So, Like, It's Supposed to be Fall.....
Sitting here listening to vintage Sarah Vaughn (and very glad I got to see her at Symphony Hall before she slipped the mortal sheath) and I am actually SWEATING. So, lemmie get this straight: Snow in May and this hot in mid-September? Zheeezh. I need it to be fall. I love fall. Fall loves me. We're a happy family. 'Sides, DeepWell tells me he wants us to be "like a sunday in Autumn".
(commence wobbly knees)
I received a gift in the mail yesterday. DeepWell asked me if I liked surprises. I answered that as long as they did not involve owing money to the government, having to clean my house to feel presentable, or a pink stripe on a test strip I don't want to take, yeah, I like most surprises. He said it might clean the house. Heh.
What came was a cd of his recording over 30 minutes of music, live, For Julia. Wonderful music. Right Smack Dab in the Middle of Profound.

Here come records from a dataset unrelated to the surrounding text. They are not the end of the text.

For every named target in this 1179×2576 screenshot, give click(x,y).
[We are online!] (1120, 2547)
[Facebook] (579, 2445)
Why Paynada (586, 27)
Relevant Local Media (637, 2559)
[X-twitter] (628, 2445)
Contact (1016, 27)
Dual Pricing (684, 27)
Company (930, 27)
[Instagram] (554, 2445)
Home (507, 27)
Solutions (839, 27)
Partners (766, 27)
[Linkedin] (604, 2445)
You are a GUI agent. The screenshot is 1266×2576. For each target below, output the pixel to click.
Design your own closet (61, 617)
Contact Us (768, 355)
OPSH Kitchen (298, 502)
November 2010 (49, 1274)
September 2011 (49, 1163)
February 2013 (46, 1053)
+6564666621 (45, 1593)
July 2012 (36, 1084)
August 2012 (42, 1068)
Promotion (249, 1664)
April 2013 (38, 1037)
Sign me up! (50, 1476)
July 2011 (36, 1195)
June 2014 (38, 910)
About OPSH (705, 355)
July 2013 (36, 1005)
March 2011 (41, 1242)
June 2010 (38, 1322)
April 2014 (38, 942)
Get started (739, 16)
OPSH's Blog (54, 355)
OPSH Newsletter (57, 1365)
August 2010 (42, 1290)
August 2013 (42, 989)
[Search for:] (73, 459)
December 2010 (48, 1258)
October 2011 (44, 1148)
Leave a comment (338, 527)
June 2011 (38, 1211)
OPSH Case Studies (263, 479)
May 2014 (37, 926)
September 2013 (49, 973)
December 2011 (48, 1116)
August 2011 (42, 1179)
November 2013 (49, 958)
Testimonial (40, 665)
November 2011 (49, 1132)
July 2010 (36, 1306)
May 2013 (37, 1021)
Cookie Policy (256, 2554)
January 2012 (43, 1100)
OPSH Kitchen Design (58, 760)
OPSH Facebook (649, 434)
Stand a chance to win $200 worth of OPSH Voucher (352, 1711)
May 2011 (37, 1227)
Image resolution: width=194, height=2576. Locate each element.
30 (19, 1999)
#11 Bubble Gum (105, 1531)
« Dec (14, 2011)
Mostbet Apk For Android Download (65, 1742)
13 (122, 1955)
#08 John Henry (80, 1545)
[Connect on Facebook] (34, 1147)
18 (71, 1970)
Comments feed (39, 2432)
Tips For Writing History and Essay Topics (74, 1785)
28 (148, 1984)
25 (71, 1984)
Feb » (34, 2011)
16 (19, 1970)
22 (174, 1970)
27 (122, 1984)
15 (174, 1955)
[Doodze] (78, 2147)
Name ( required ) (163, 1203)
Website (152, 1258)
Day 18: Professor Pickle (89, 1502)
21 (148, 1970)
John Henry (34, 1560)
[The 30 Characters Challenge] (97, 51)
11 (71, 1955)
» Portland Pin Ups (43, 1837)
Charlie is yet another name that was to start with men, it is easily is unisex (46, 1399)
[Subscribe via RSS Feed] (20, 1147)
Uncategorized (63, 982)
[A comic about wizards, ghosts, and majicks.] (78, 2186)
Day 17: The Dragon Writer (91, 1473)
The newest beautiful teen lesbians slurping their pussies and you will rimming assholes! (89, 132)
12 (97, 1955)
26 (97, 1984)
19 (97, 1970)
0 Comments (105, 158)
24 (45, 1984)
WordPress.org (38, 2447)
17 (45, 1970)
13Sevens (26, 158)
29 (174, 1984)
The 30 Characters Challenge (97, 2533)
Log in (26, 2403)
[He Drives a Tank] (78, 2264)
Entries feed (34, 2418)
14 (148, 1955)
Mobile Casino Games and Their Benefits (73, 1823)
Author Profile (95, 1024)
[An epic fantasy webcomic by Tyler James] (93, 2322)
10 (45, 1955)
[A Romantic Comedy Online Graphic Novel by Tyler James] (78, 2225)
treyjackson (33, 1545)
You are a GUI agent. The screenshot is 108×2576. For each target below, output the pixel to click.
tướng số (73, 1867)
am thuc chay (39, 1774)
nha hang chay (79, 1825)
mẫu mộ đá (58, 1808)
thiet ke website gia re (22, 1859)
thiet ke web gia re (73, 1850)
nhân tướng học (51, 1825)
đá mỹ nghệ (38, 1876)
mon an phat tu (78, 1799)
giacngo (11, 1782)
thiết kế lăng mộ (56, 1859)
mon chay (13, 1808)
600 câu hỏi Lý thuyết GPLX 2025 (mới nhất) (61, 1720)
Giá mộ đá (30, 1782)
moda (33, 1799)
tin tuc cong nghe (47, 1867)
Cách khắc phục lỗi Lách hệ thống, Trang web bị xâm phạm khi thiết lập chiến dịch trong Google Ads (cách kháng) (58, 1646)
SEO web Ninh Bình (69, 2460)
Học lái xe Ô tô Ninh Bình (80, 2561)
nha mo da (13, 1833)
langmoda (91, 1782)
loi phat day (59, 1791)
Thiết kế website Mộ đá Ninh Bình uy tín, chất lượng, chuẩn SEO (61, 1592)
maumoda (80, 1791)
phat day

I am someplace with this that I do not recognize. I have never been here before. I feel both sane, and am also aware that my heart could explode at any moment.
Sorta like squeezing love out of a toothpaste tube. Slowly. Very. Like tripping your wet finger around the rim of a crystal wine glass. When you build just the right tension and momentum, the most wonderful resonance evolves.
This, to me, is how I feel today about DW.